■ Kutipan
Pegiat Literasi
Tak terasa Bulan Ramadan sudah memasuki 10 hari terakhir. Umat Muslim di seluruh penjuru dunia tak lama lagi akan merayakan hari yang istimewa yakni Hari Raya Idul Fitri. Hari Raya Idul Fitri atau lebaran memang terjadi setiap tahun. Namun persoalan kelangkaan pangan dan naiknya harga kebutuhan masih saja menjadi masalah di negeri ini, seakan tak ada penyelesaian. Seharusnya peningkatan kebutuhan sudah dapat diprediksi dan diantisipasi agar masyarakat terpenuhi kebutuhannya. Sayangnya, setiap menjelang lebaran permintaan yang kian tinggi tidak dibarengi dengan produksinya. Akhirnya, impor menjadi pilihan pemerintah dengan alasan menyelamatkan stok pangan.
Seperti baru-baru ini, untuk mengantisipasi stok daging, menurut Kepala Badan Pangan Nasional (Bapanas) Arief Prasetyo Adi, pemerintah mengimpor daging dan sapi hidup di minggu 2-3 Ramadan. Jumlahnya terbilang fantastis 145 ribu ton dalam bentuk daging, dan beberapa ratus ekor sapi yang hidup. Angka itu belum termasuk volume impor daging sapi dan daging kerbau beku. Penugasan pemerintah kepada BUMN Pangan dilakukan untuk menjaga stok pangan. (CNBC Indonesia, 19/3/2024)
Selain daging, pemerintah juga mengimpor beras. Perum Bulog memastikan sebanyak 450 ribu ton beras impor masuk ke Indonesia di akhir Maret 2024. Direktur Supply Chain dan Pelayanan Publik Bulog, Mokhamad Suyamto, mengatakan hingga saat ini sudah masuk sebanyak 970.000 ton beras impor. Dan itu sudah termasuk carry over sebesar 500 ton dari 2023. (Liputan6.com 20/3/2024)
Beginilah yang selalu dilakukan oleh pemerintah ketika pasokan pangan dinilai kurang, apalagi menjelang lebaran. Padahal dengan kebijakan impor, justru merugikan para petani dan peternak lokal. Apalagi jika sudah sampai ketergantungan impor, kedaulatan negara pasti akan terancam.
Sistem Kapitalisme Menghalangi Terwujudnya Negara Mandiri
Indonesia sebagai negara agraris dengan SDA yang melimpah semestinya mampu menjaga ketahanan pangan. Namun lagi-lagi impor dilakukan pemerintah dan selalu berulang apalagi menjelang lebaran. Meskipun kebijakan impor dilakukan agar kebutuhan pangan cukup, akan tetapi pemerintah seharusnya memikirkan dampak dari kebijakannya, terutama impor daging dan beras. Bagaimana nasib petani yang sudah susah payah menggarap sawah dengan biaya yang tidak sedikit. Belum lagi para peternak yang harga dagingnya kalah saing dengan daging impor. Bisa dikatakan persoalan ini dari hulu hingga hilir harus dibenahi agar tidak selalu bergantung pada impor.

■ Daftar Materi
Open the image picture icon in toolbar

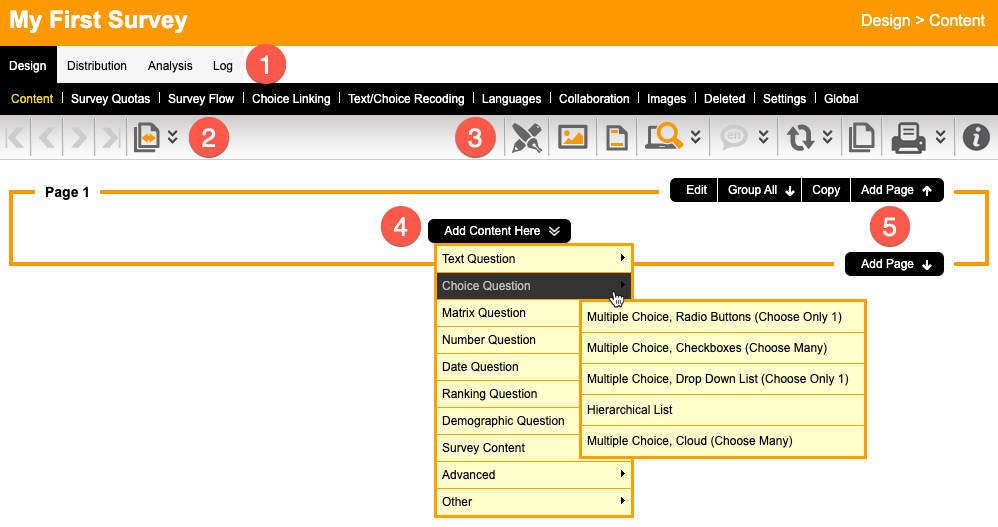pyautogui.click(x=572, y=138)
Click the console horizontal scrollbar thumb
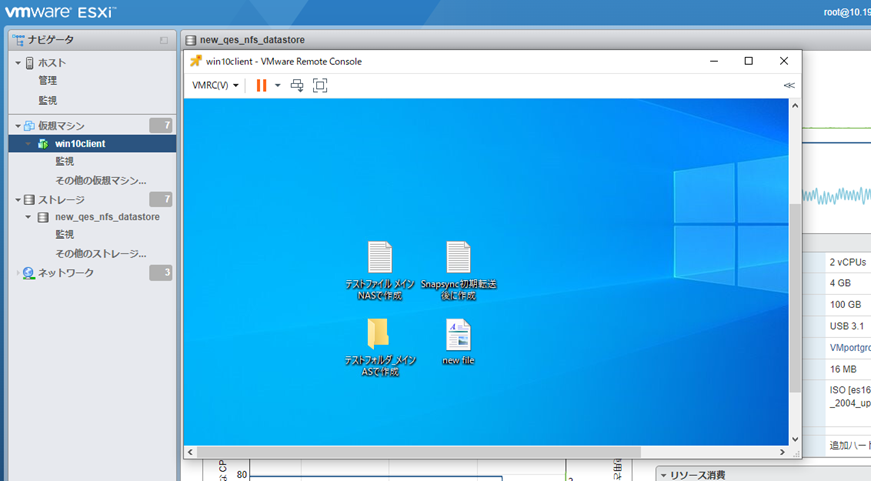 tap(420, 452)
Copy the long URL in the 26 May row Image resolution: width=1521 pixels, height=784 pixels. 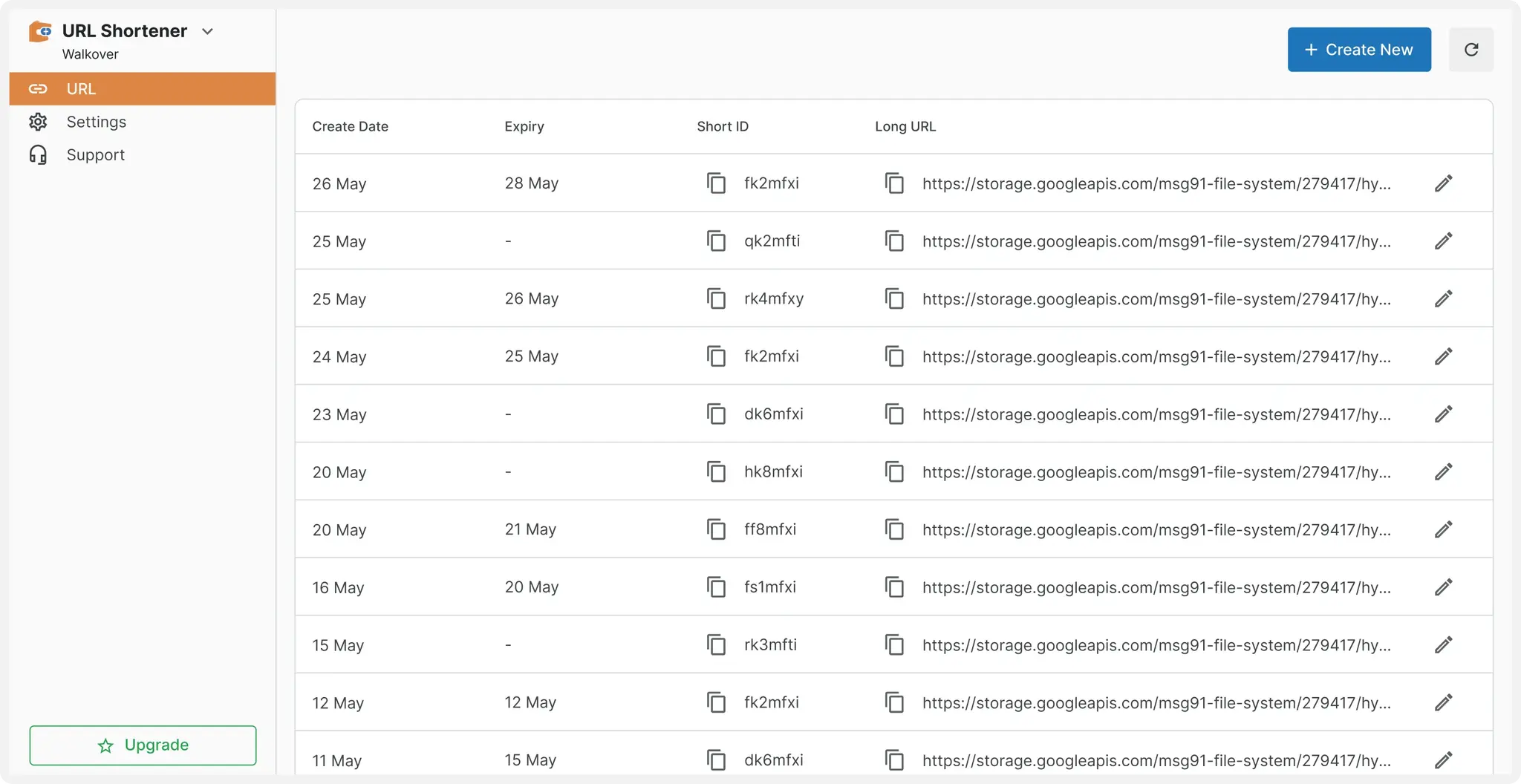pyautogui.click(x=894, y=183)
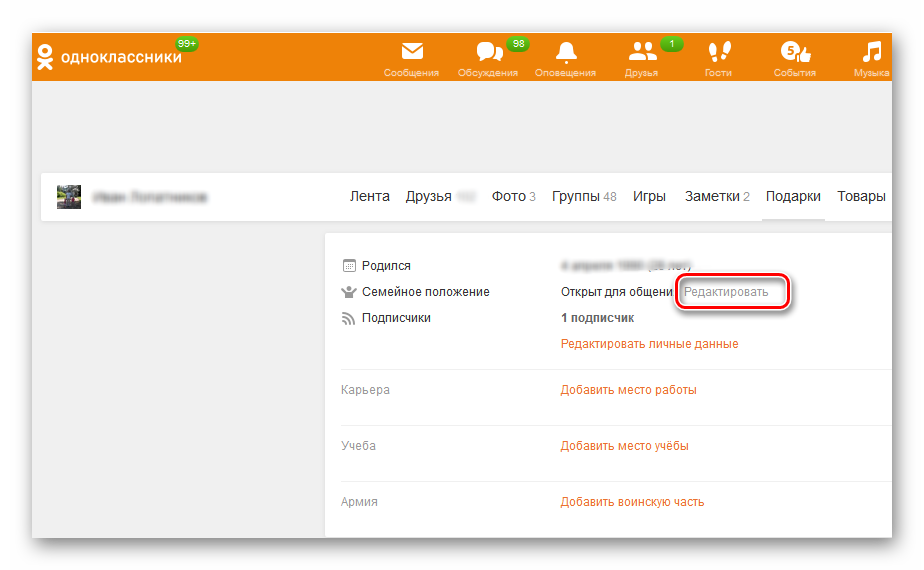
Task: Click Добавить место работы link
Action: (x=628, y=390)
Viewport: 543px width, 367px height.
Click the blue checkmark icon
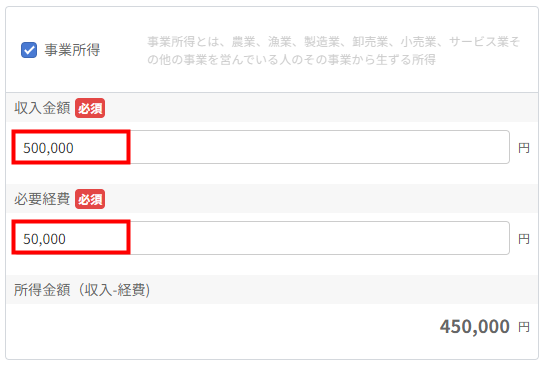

■ Ketentuan Tugas
1. Menurut kutipan tentang impor pangan menjelang lebaran, berapa banyak beras impor yang dipastikan Perum Bulog masuk ke Indonesia pada akhir Maret 2024?
2. Lanjutkan kutipan tentang impor pangan menjelang lebaran setelah kalimat terakhirnya.

■ Jawaban yang Diharapkan
1. Sebanyak 450 ribu ton.

2.
Negaralah yang harus bertanggung jawab terhadap pemenuhan kebutuhan pokok rakyat, apalagi menjelang lebaran. Yakni dengan kebijakan yang pro terhadap rakyat. Sayangnya kebijakan seperti ini mustahil didapat dalam negeri yang menganut sistem kapitalisme sekuler. Sistem yang menjadikan peraihan materi dan kesenangan duniawi sebagai landasannya. Di mana ada keuntungan pasti akan diambil termasuk dalam hal impor.
Kebijakan ini kerap dilakukan bahkan berulang setiap tahunnya, karena memang menguntungkan terutama bagi para pemangku kebijakan juga pengusaha. Padahal sejatinya yang demikian itu telah mengokohkan hegemoni negara-negara makmur atas tanah air. Dan mirisnya kebijakan ini terus dijaga keberlangsungannya. Kongkalikong antara penguasa dan pengusaha sulit dihindari dalam negara penganut sistem kapitalis. Bahkan negara cenderung abai terhadap kepentingan rakyat, lebih berpihak pada oligarki. Jangankan memberi subsidi kepada petani maupun peternak, subsidi yang ada tak sedikit yang malah dikurangi atau bahkan dicabut.
Belum lagi lahan yang luas tidak sedikit yang dialihfungsikan untuk pembangunan, sehingga banyak petani yang kehilangan mata pencaharian. Alhasil, kedaulatan pangan pun sulit diwujudkan selama berpedoman pada prinsip kapitalis.
Sistem Islam Mewujudkan Negara Berdaulat dan Mandiri
Islam sebagai agama dan sistem hidup mewajibkan negara berdaulat dan mandiri termasuk dalam masalah pangan. Kebijakan yang diterapkan sistem pemerintahan Islam bersifat independen dan jauh dari intervensi pihak manapun.
Berbagai upaya dilakukan negara secara maksimal termasuk dalam membangun infrastruktur yang berkualitas. Biaya distribusi juga murah dan akan cepat sampai ke tangan konsumen. Misalnya negara akan sangat memperhatikan infrastruktur baik di kota maupun di desa agar jangan sampai bahan pangan tidak sampai atau biaya logistik yang tinggi karena infrastruktur yang buruk.
Selain itu, negara juga melakukan upaya ekstensifikasi pertanian maupun peternakan. Negara yang memiliki daratan dan lautan yang luas, akan sangat memungkinkan untuk mengoptimalkan upaya ini. Lahan yang luas akan dimanfaatkan untuk produksi. Negara juga akan sangat selektif dalam memberikan izin pembangunan di lahan yang subur, karena kebutuhan pangan yang tinggi bagi rakyat tentu harus diimbangi produksi yang tinggi pula.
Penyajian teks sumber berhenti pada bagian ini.